* **What the task asks**:
Print the lines from the one containing "Task: Click the" through the end of the material below, both included, exactly as they appear and without pictures.

* **Material supplied**:
Content starts

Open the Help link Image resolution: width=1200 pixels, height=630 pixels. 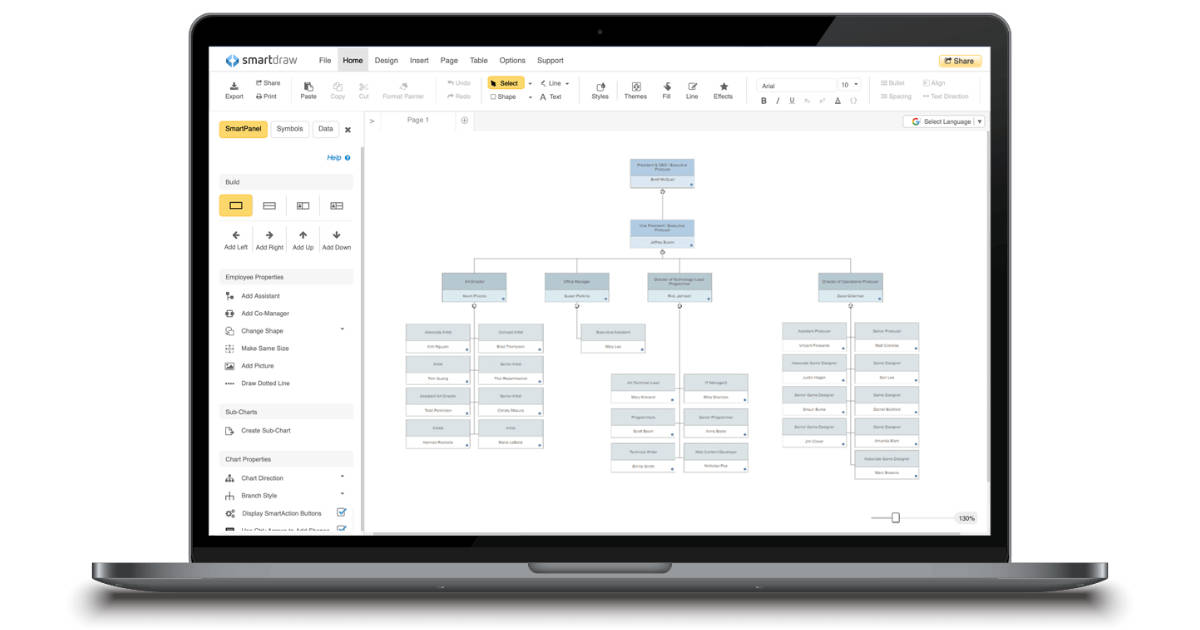tap(333, 157)
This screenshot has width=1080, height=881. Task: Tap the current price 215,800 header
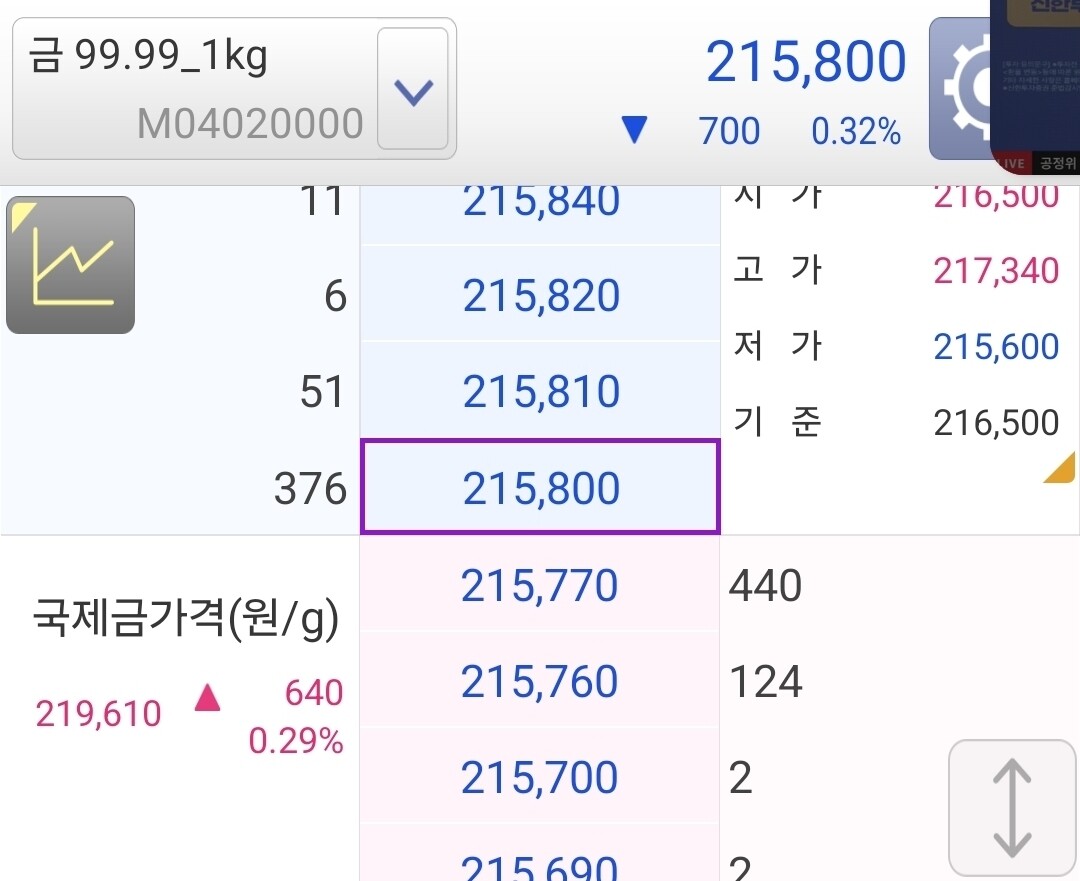point(806,62)
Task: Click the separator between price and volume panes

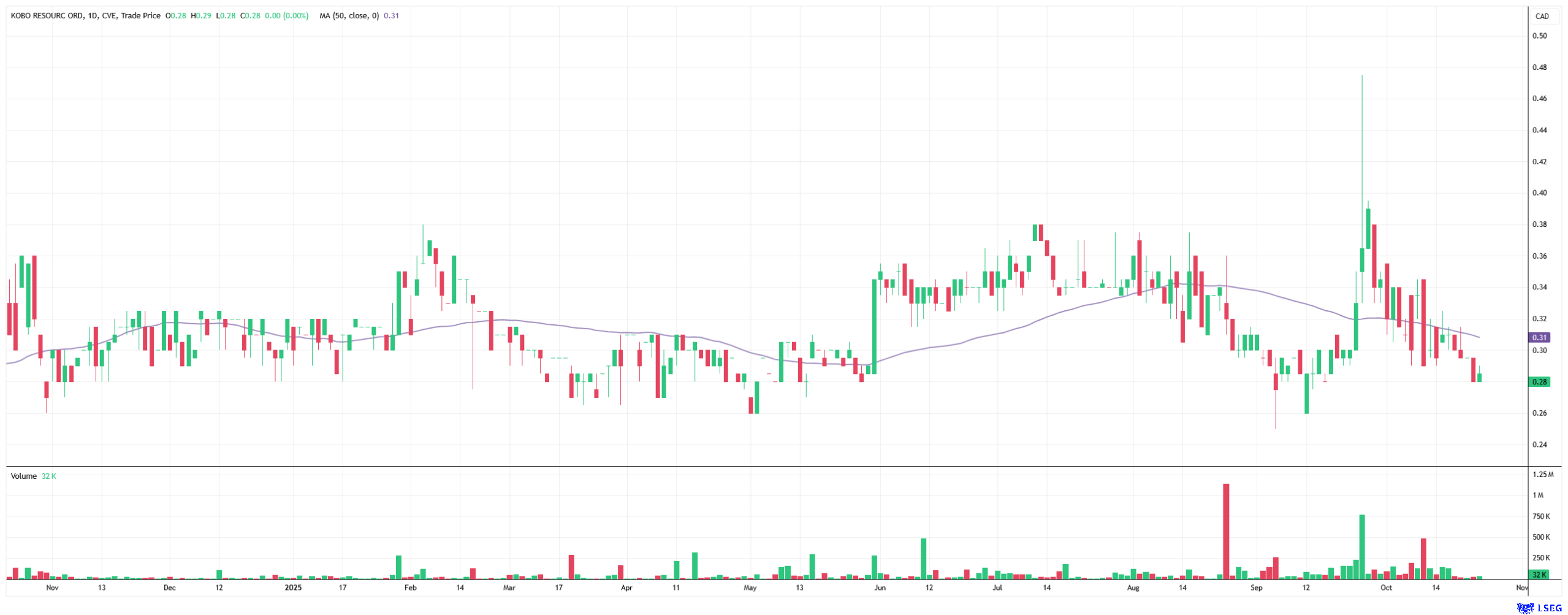Action: (766, 467)
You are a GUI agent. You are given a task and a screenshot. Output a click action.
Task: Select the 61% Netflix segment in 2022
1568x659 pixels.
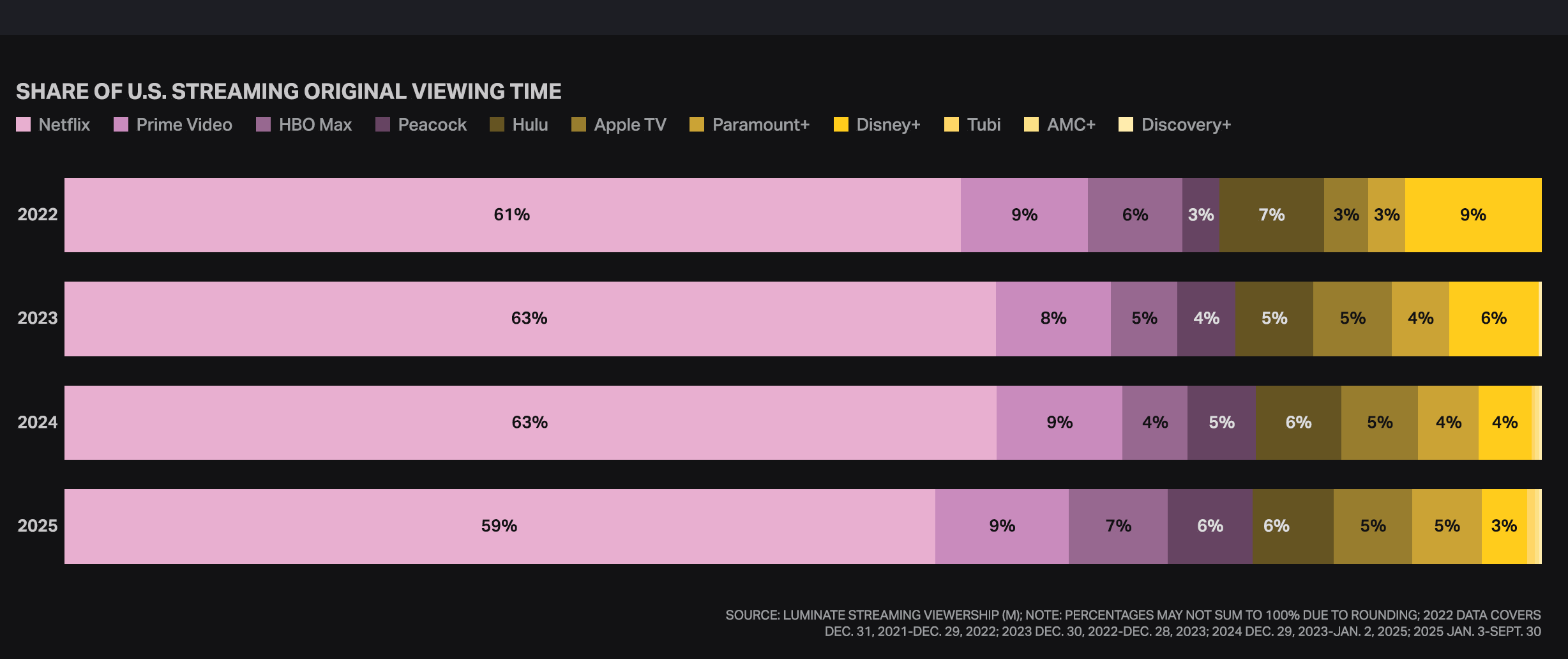pyautogui.click(x=512, y=215)
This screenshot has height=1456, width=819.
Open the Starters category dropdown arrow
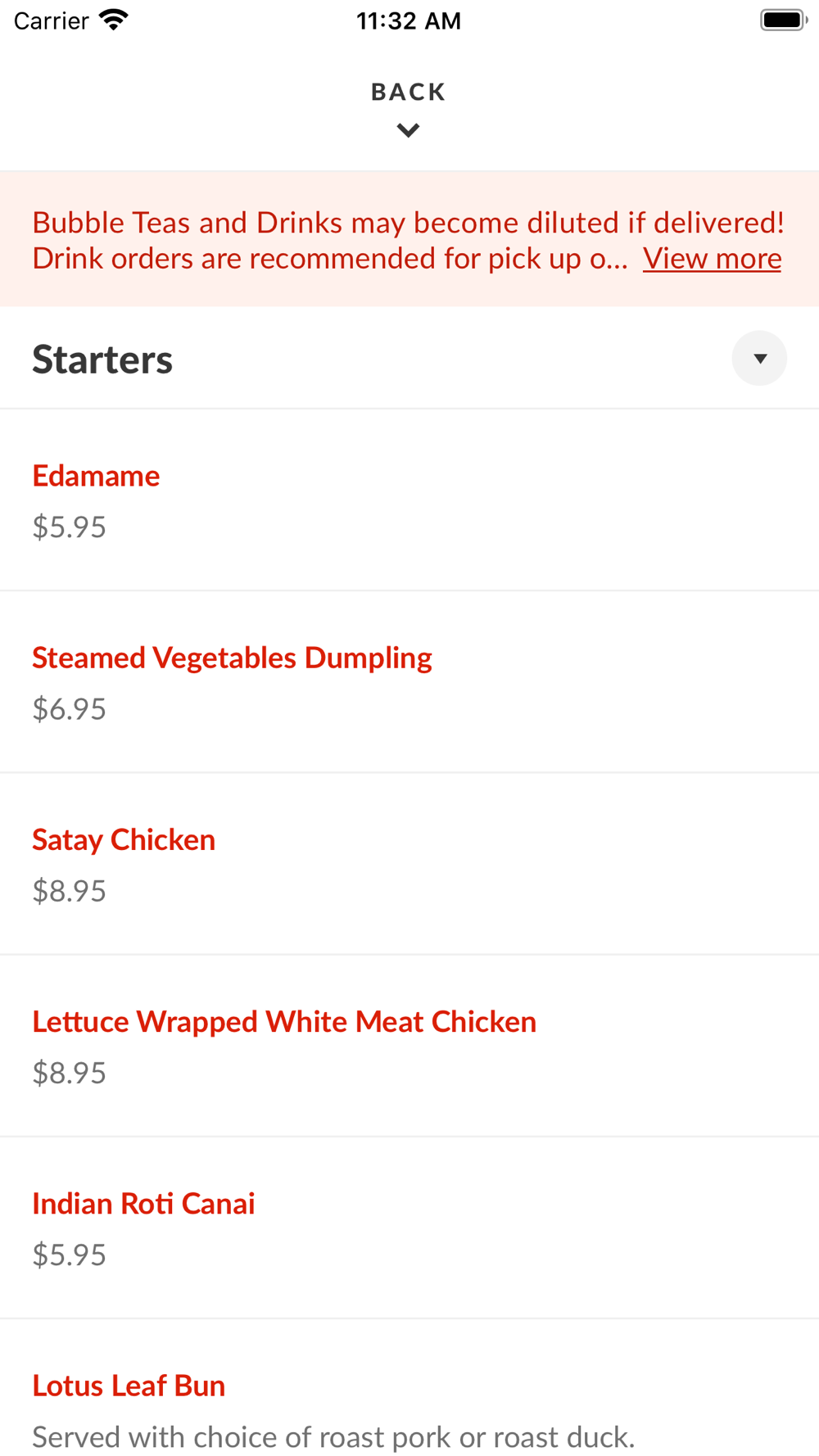click(759, 358)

Content ends

* **Reply to the exercise**:
Task: Click the separator between price and volume panes

Action: (766, 467)
You are a GUI agent. You are given a task and a screenshot. Output a click action.
Task: Select the 61% Netflix segment in 2022
1568x659 pixels.
pyautogui.click(x=512, y=215)
This screenshot has height=1456, width=819.
Open the Starters category dropdown arrow
click(759, 358)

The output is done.